= Work request =
Using the data below, return all lines in which "link" appears.

(Provided information Opens)

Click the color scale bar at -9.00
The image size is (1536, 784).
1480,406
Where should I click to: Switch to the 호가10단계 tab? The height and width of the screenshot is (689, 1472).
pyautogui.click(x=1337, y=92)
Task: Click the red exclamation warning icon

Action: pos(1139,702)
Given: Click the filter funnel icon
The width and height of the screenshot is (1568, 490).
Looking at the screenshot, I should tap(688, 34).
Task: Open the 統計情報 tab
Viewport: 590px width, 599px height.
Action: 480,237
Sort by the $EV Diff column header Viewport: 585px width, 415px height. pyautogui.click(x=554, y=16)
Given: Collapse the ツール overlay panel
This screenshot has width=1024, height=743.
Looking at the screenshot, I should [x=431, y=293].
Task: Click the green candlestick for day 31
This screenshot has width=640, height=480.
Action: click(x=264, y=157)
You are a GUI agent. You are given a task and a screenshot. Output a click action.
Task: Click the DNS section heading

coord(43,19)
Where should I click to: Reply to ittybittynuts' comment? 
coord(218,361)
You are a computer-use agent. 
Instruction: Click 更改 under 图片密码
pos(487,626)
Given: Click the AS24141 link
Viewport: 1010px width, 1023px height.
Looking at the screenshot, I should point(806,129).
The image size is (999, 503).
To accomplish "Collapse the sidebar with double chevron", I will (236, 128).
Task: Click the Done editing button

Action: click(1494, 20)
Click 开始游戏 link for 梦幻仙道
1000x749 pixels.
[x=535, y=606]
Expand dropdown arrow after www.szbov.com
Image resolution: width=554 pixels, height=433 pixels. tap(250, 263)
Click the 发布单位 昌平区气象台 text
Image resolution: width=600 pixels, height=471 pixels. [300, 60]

(Provided information Closes)

= Finished exercise =
Given: Click the AS24141 link
Click 开始游戏 link for 梦幻仙道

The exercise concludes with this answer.